Christmas – the Christmas we enjoy today, especially if we own a business – was established in Germany ages ago, took root in Victoria’s England where- she made sure it was no longer Secret. She adopted the Germanic tradition of a Christmas Tree.
Then it took wonderful wild flight through the genius of Charles Dickens’s Christmas Carol. He created it to be a time of goodwill, and his Scrooge became a generic term for miser in the English language.
Few today read the original. There are many good movies of it, faithfully redone. Those who haven’t read the friendly little ghost story are missing a treat. It’s less than 30,000 words.
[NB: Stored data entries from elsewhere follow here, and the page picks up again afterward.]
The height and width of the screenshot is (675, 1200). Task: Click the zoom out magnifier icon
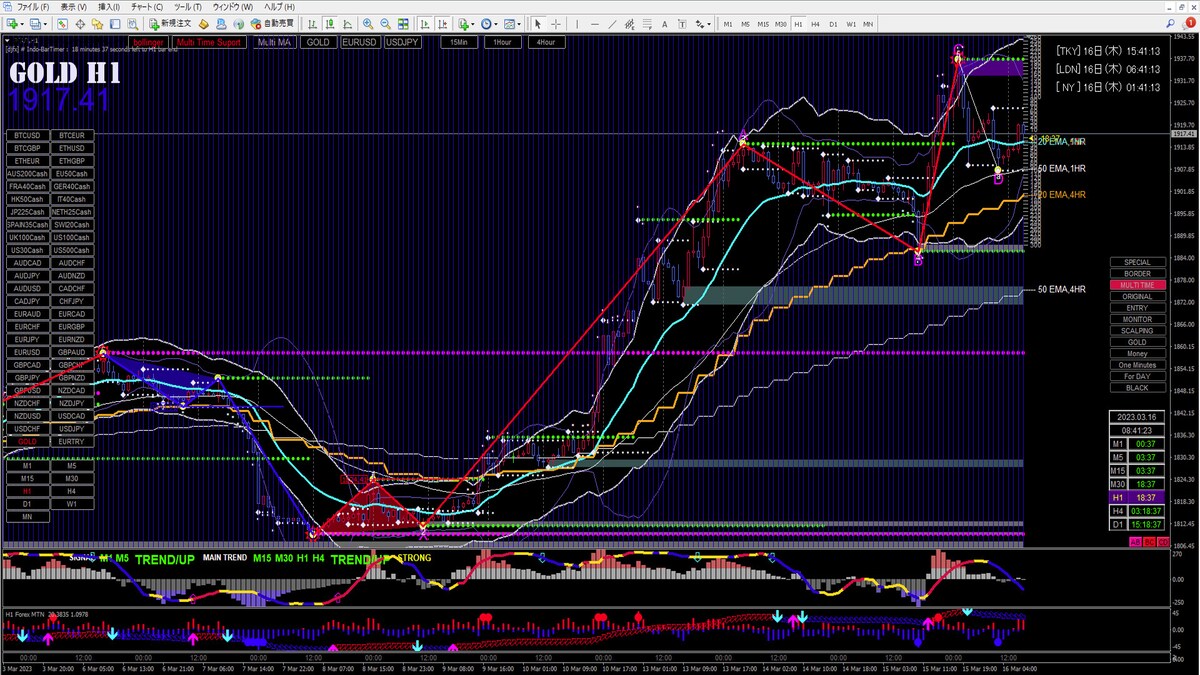coord(385,23)
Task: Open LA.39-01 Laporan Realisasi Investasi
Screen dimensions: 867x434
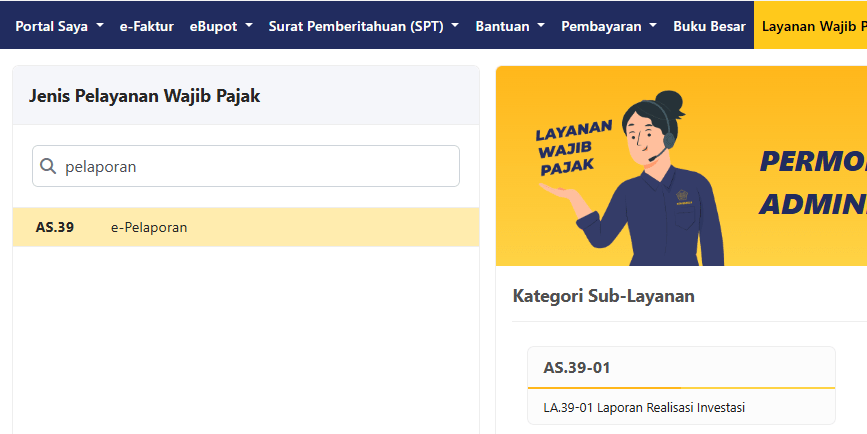Action: (x=644, y=407)
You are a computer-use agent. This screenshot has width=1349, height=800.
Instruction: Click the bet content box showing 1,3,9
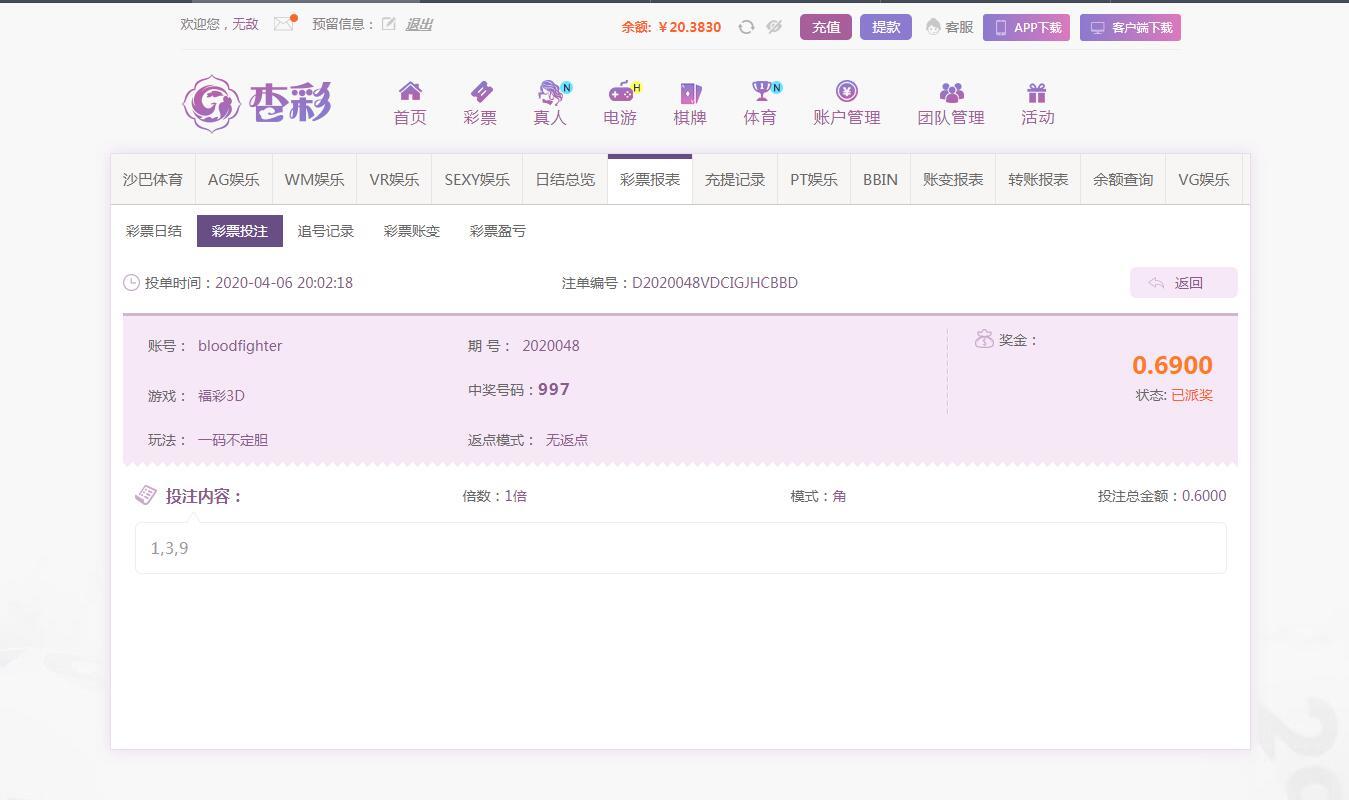click(x=680, y=548)
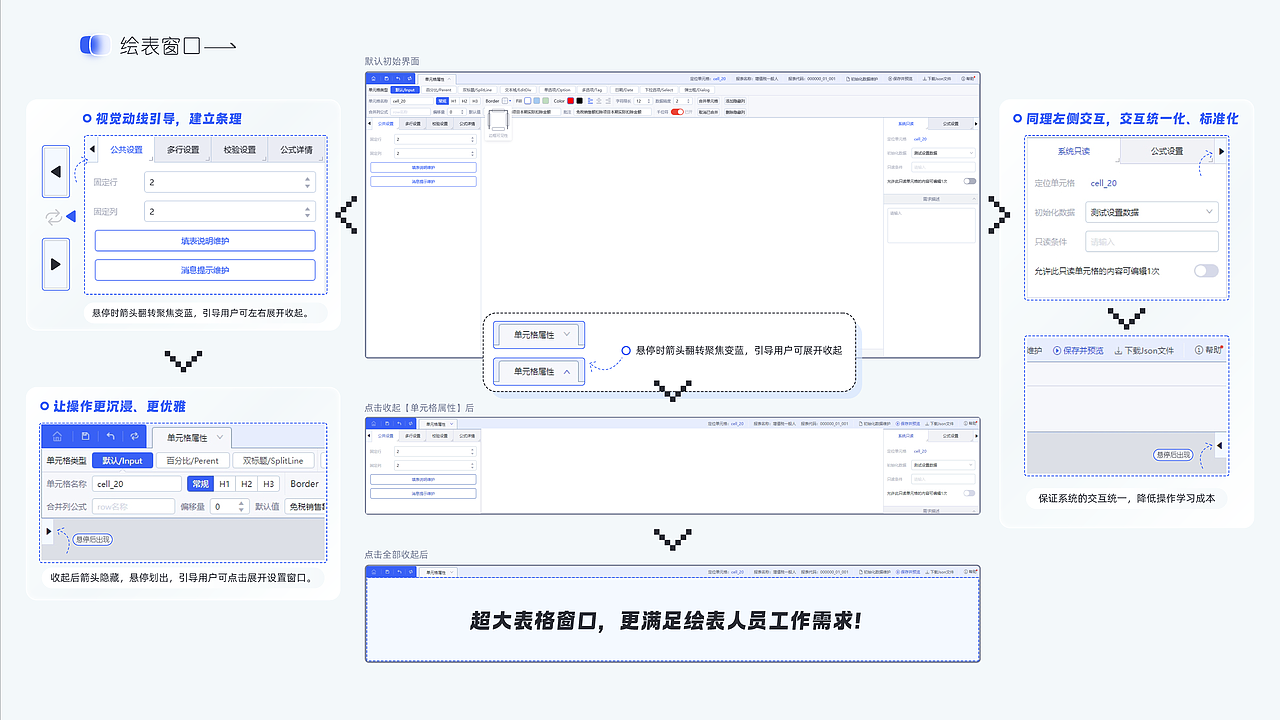Click the home icon in the blue toolbar
The image size is (1280, 720).
pos(59,436)
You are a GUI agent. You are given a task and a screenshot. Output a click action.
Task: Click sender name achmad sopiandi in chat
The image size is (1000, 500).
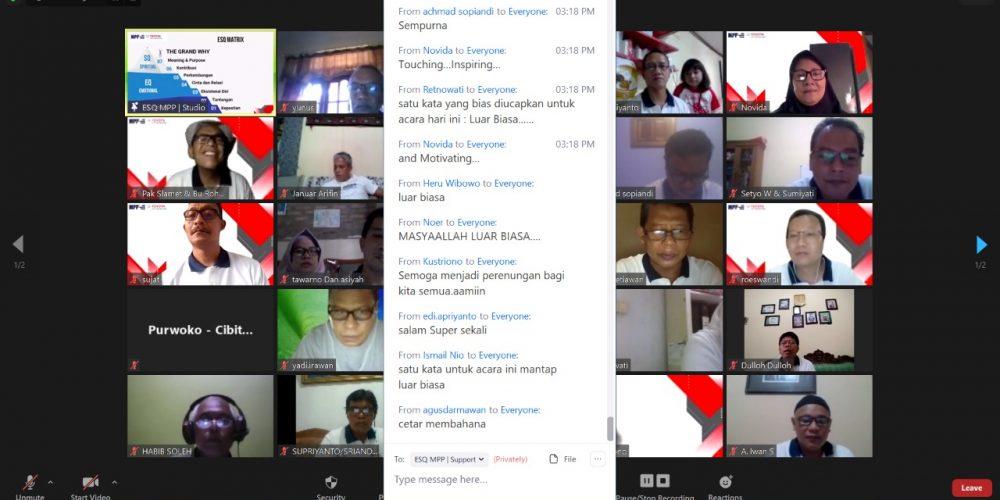tap(458, 11)
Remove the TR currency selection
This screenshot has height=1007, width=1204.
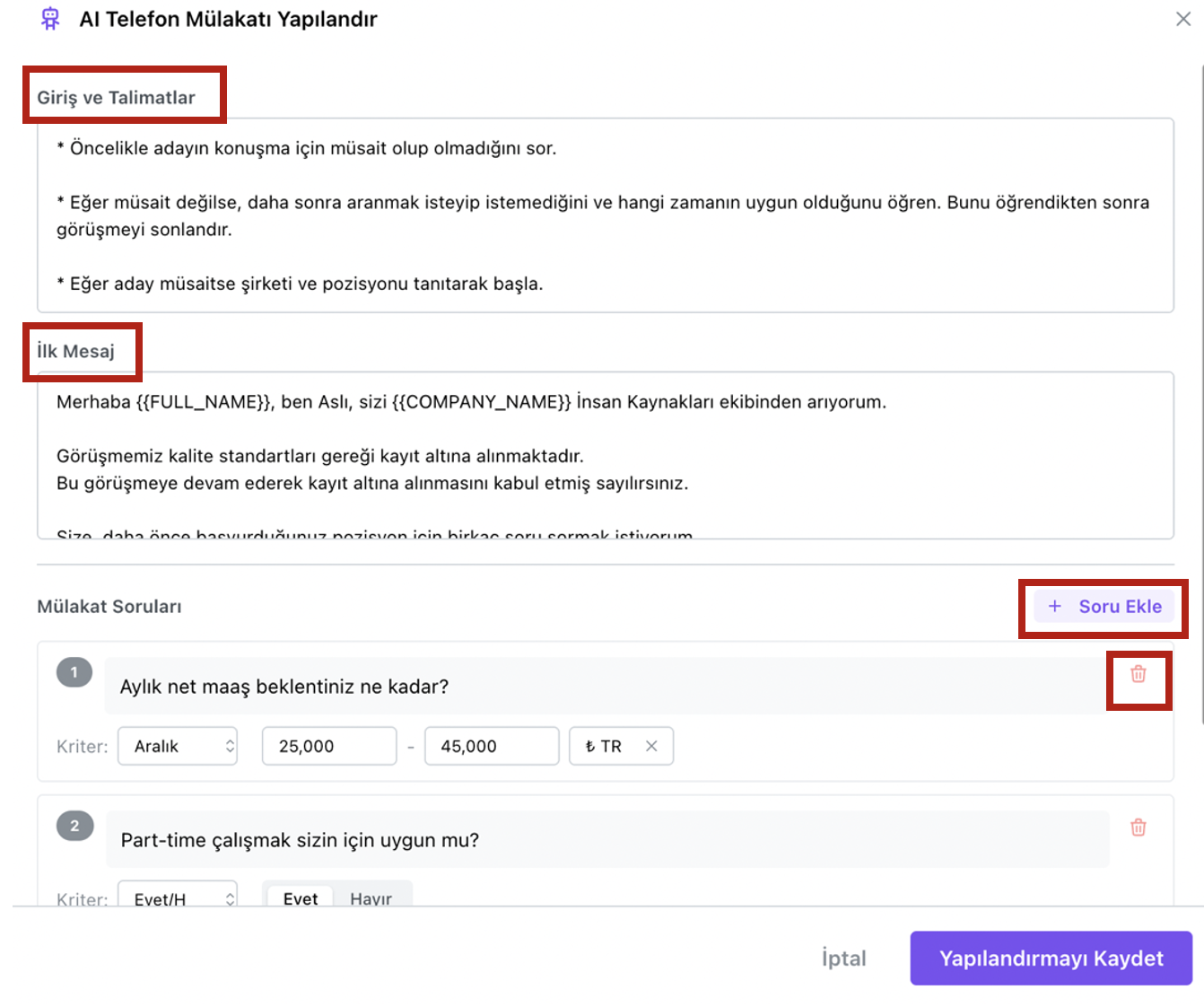tap(651, 746)

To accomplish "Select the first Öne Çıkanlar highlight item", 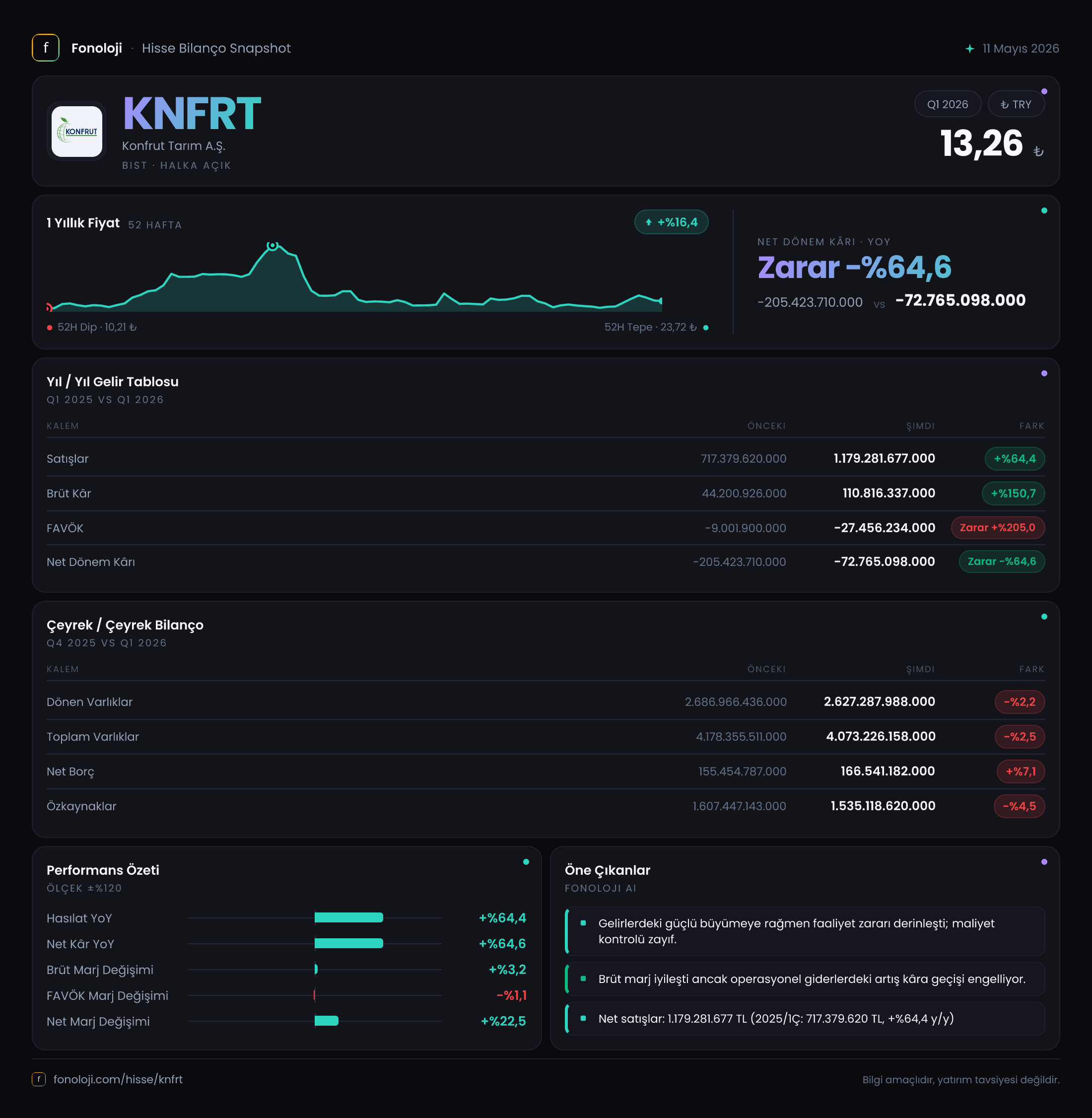I will click(x=805, y=931).
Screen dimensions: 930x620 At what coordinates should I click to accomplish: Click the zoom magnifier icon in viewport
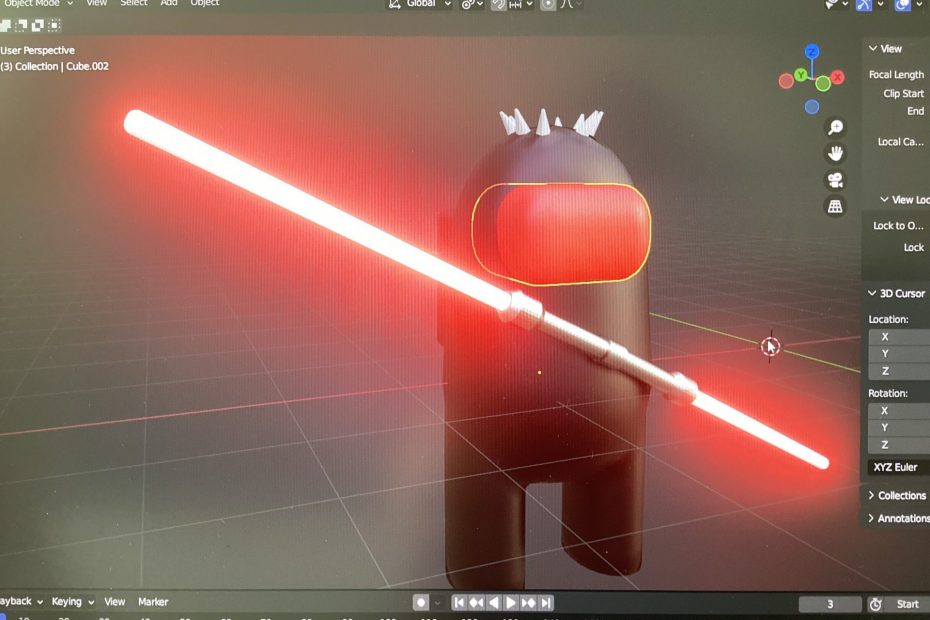(x=835, y=128)
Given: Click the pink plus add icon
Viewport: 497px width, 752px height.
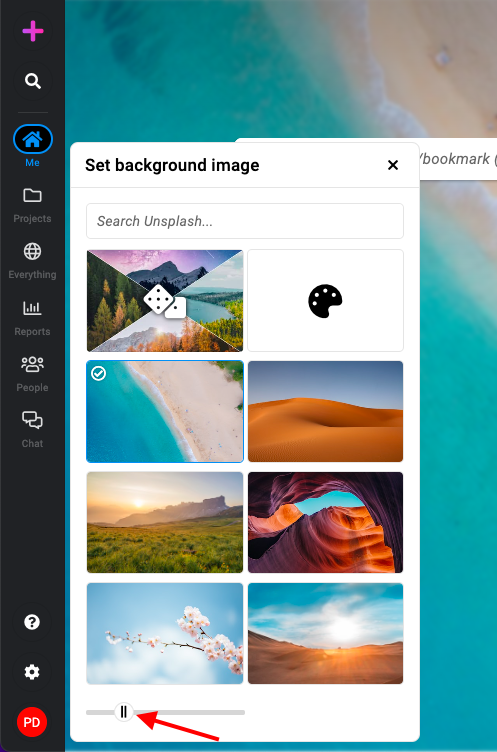Looking at the screenshot, I should (33, 31).
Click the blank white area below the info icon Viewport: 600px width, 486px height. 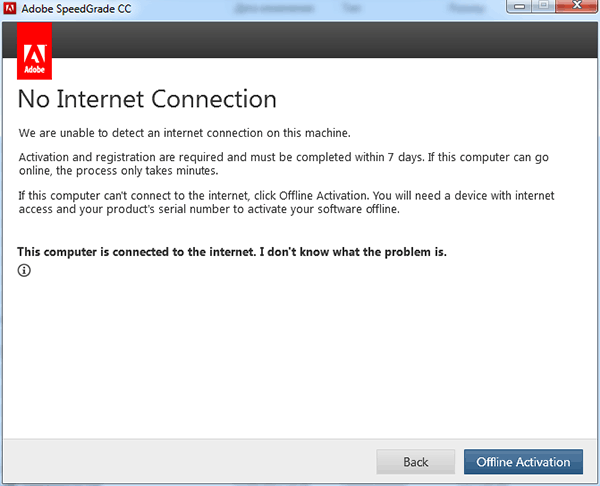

There were Christmas Carols, of course, of everlasting music and words. Dickens made them real, as real as Santa who is, after all, what one makes of him.
“Kindness and forbearance,” qualities the Ghost of Christmas Past chides Ebenezer Scrooge to embrace. Goodwill.
The Holiday of Holidays sticks it to our souls, or tries to. Most folks respond warmly, kindly.
Dickens, whose thoughts of America were neither kind nor warm, for he most part, still did this nation a lot of good with “A Christmas Carol.” He wanted his book sold here and it was, famously and well. He came here in the 1840s to promote it by doing readings.
After reading a goodly outtake to a big audience in New York, one of his assistants at the door heard a prosperous-looking gentleman say to his handsome wife, “You know, dear, I think I will close the factory Christmas, give the workers a holiday.”
Then Clement Clarke Moore knocked Christmas to No. 1 with A Visit From St. Nicholas, and things got rolling. Along came Dr. Zeus and gave the world Grinch, now alongside Scrooge, to describe miser. And to warn against them.
I’ve read many stories about struggling families at Christmas finding envelopes of cash from anonymous donors. That’s the best. Random acts of kindness.
One of my favorite stories comes from the halls of Carbon Hill High School. I doubt it originated there, but it might be one of those miraculous synchronicity things.
An elementary school principal, when classes resumed following the holidays, saw a kid coming down the hall. Like he did with the other kids, he said, “And what did Santa bring you, son?”
With just a small sigh of regret, the kid replied, “My dad told me that Santa couldn’t find our house.”
“You know,” said the principal, unblinking, “I’ve been looking for you. Santa called to tell me he missed a boy in this town, and he left an extra present with me. I’ll bring it tomorrow. I’m so glad I found you for him.” And so he did.
He also started a fund so that each Christmas, he and his other elves could learn beforehand where Santa might need a little help. What a blessing from and on them all.
Those who produce Random Acts of Kindness at this time of the rolling year, as Dickens called it, are the embodiment of Christmas spirit. Santa Claus in living flesh.
This is when, Bless all their Hearts, those struggling needy find an envelope of cash in their mailboxes or pushed under their doors. Bless also the Hands that do it. God Bless Us, Every One.
And that’s what Christmas means to me.